Stuart: Indeed. Speaking of which, if you had a superpower, what would it be?
Matt: Invisibility. Because I am a writer, and thus an awkward introvert. So long as my SLR could be invisible as well, so I could get some glorious candid portraiture. (Not that kind, you perverts.)
Stuart: Ha ha! Tell us about your winning story
Matt: I can’t say much, because the story is still being blind judged for the Golden Pen award. But it is, objectively, the best thing I’ve written to date: it has characters I like, and characters I dislike but admire, and an actual plot structure to it, and hopefully some cool world-building to it (I think so). It is also a story & setting that has fundamentally grown out of who I am, and it absolutely embodies my politics and my opinions. It’s the sort of story where I looked back on it and thought, “Huh. So that’s what I believe.” Writing really is thinking on paper for me.
Stuart: Are you a pantser or a plotter?
Matt: Mostly plotter. I have to know where I’m headed with a story, else I end up just noodling around going nowhere in the story, and by Dickens does that result in some boring passages of prose, ripe for later deletion. But my plotting comes out in a rush of inspiration and excitement as a core idea sparks off implications and interesting scenes and snatches of conversation and gorgeous visuals. I scribble it all down frantically in no sort of order. If I could type at 2,000wpm I’d be a pantser, but the limitations of this frail corporeal existence require me to be a plotter.

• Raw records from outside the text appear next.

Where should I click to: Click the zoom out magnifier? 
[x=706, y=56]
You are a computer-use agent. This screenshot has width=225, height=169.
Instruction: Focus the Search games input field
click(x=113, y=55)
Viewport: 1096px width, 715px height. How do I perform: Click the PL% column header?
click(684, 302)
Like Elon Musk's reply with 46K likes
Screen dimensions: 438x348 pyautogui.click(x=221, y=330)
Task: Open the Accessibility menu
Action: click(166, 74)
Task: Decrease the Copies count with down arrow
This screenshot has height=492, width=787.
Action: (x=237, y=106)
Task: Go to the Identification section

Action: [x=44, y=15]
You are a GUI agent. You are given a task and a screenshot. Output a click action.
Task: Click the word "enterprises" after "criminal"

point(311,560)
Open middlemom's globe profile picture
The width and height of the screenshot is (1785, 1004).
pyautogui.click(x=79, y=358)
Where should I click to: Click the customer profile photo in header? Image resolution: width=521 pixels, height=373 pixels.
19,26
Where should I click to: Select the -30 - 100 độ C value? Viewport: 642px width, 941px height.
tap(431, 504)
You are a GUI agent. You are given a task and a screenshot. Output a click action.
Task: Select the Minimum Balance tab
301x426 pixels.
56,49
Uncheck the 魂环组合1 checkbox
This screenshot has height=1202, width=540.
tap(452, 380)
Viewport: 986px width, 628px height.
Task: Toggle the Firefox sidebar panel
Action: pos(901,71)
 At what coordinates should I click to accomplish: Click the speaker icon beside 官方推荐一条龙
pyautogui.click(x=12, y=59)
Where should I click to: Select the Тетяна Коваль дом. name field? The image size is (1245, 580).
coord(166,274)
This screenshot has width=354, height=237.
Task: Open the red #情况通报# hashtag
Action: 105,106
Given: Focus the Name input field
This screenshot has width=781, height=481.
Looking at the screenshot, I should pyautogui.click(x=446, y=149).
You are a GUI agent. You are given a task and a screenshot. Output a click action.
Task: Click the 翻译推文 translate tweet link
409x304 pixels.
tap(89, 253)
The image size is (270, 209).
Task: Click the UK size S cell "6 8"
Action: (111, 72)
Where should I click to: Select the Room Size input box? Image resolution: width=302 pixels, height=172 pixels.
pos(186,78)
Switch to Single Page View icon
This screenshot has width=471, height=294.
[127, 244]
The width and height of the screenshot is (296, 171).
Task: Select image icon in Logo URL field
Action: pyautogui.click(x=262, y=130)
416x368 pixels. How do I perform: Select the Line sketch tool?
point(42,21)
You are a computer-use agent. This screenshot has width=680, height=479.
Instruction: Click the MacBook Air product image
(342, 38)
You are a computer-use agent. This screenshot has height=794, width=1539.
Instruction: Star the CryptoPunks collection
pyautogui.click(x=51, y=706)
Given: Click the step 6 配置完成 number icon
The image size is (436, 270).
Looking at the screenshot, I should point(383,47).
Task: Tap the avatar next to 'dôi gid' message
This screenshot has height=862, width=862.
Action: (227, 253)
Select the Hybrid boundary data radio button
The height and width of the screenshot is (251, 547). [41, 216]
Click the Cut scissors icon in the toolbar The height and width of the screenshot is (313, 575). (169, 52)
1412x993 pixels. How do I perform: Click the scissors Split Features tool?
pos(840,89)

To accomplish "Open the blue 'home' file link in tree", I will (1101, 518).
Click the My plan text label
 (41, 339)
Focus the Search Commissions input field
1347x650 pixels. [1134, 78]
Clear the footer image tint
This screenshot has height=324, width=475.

That said, any plot as originally envisioned is never complete, and is never adhered to wholly. It seems that half my brain is in my fingers, and the best ideas come while I’m typing. This half-brain-architecture also has limited capacity, such that I have to write down what I’ve already got in order to make room for the rest of the idea to fill out. This is where the role playing comes in handy–I can feel the shape of where an idea should be when I’m writing, and I can just reach out and grasp something from the aether. Occasionally, it even turns out to be something good.
So as long as I have a reasonable idea of where I’m headed, I can pants along the way. (There’s a quote to confuse non-writers.)
Stuart: I think you have the right idea. Plan the work—then wing it. So aside from the WotF workshop, and Flash Fiction Online, what have you got coming up?
Matt: I’m also shortly to appear on a BBC TV quiz show, Pointless, with my wife sometime early this year. That was a surreal experience to film. As soon as I know an airing date, I’ll shout about it on my website/Twitter.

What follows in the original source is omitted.